**Set task**
Copy each of the rows below word for word, leaving out the pictures.

▼

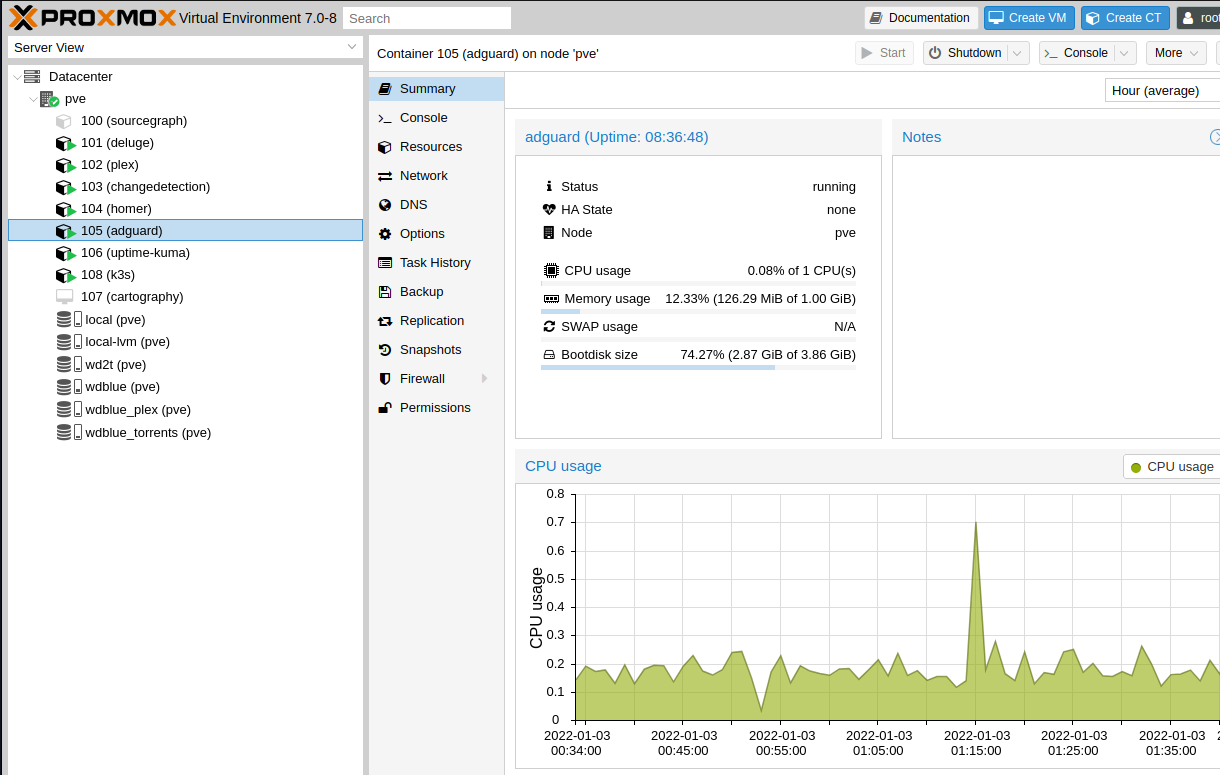1220x775 pixels.
Task: Open the Server View dropdown
Action: 185,47
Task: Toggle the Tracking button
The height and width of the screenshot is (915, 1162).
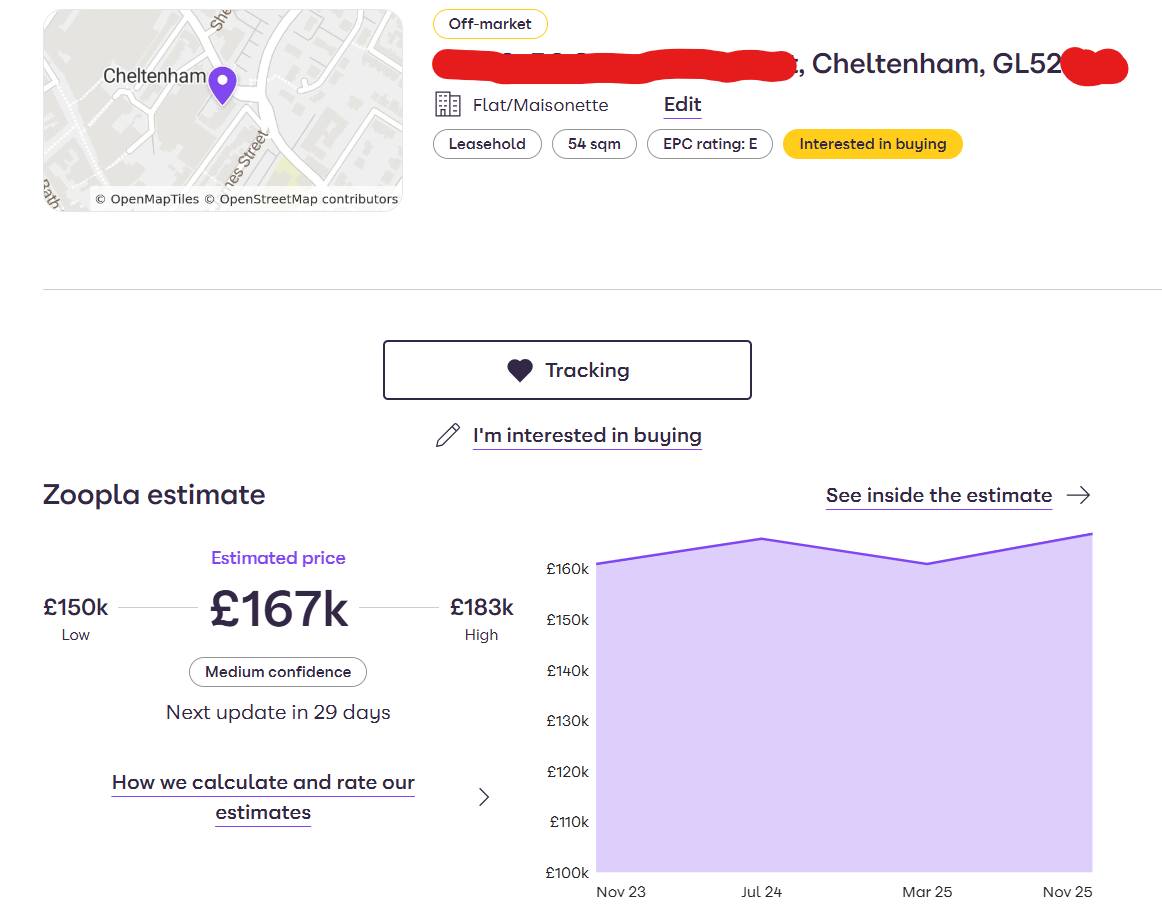Action: click(x=567, y=370)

▲

**Worked solution**
1220x775 pixels.
Task: Open the Server View dropdown
Action: 185,47
Task: Toggle the Tracking button
The height and width of the screenshot is (915, 1162).
Action: click(x=567, y=370)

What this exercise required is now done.